Because of judicial hesitancy to appoint public defenders, as well as other circumstances, Mr. Halpert expressed some frustration with the amount of appointments his office was receiving. He stated that the Texas Task Force on Indigent Defense grant was preconditioned on the expectation that his office would receive one out of every four juvenile appointments in Harris County juvenile courts. To make up for the “control” group court that has chosen not to appoint PDs, Mr. Halpert would need to receive nearly 35% of appointments from the remaining two courts. According to Mr. Halpert, this is an unreasonably high number.

Steven Halpert envisions the juvenile division of the Harris County PD’s office to be an aid to the private bar. He wants to “shed the myth” that the PD’s office should be feared by private attorneys. The need for private attorneys will always be present because co-actors cannot both be represented by the same office or firm. The crimes that juveniles are accused of often occur with a co-actor. Therefore, even if one juvenile is appointed to represent a juvenile, a private attorney will always be necessary to represent the co-actor.

In addition, Mr. Halpert sees his office as playing an advocacy role in changing some of the rules and procedures that make it difficult for all juvenile defense attorneys to zealously represent their clients. He provided an example of working with other Texas public defender offices and the Harris County District Attorney’s office to make offense reports more readily available for defense attorneys.

One particularly bright spot in the discussion came toward the end of the lunch hour.
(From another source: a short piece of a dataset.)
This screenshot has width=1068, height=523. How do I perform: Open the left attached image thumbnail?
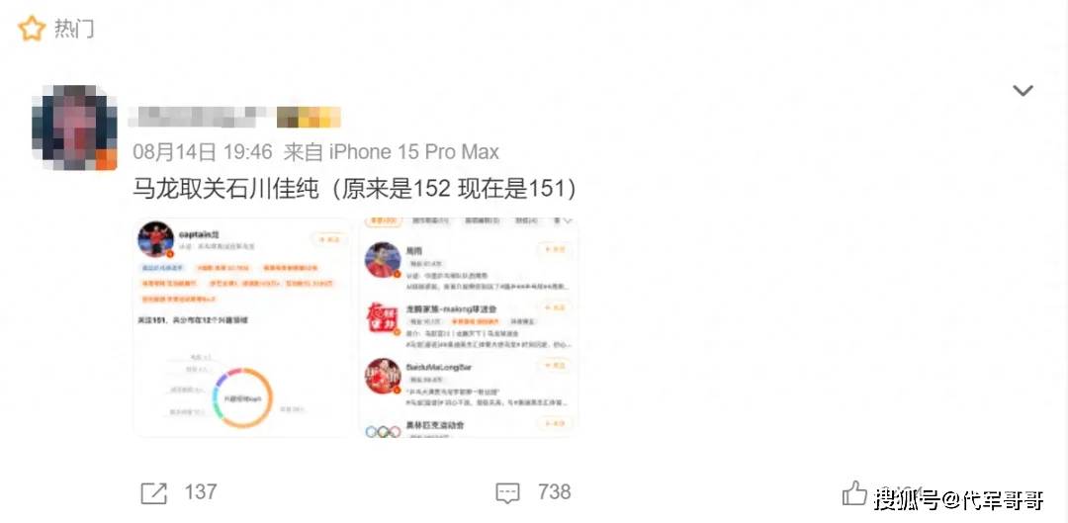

Many attorneys guide their juvenile clients toward probation, with the hope that after the probation period their clients will be able to have the claims against them dismissed and their records sealed. Mr. Halpert cited a dismal statistic that 40-50% of all juveniles are back in court within six months on a probation violation. Mr. Halpert expressed his inclination to avoid probation pleas when a plausible defense was available.

The Harris County Public Defender’s Office was established to provide top-notch representation for the indigent, as well as raise the level of representation throughout the defense bar. Hopefully, the attorneys working in the new PD’s office won’t be stifled by the overwhelming caseloads and low payment rates that often burden private attorneys. As the juvenile division grows from infancy into an established office, attorneys and families across Harris County hope that the office will lead the way in providing the best quality representation that truly advocates for clients’ wishes.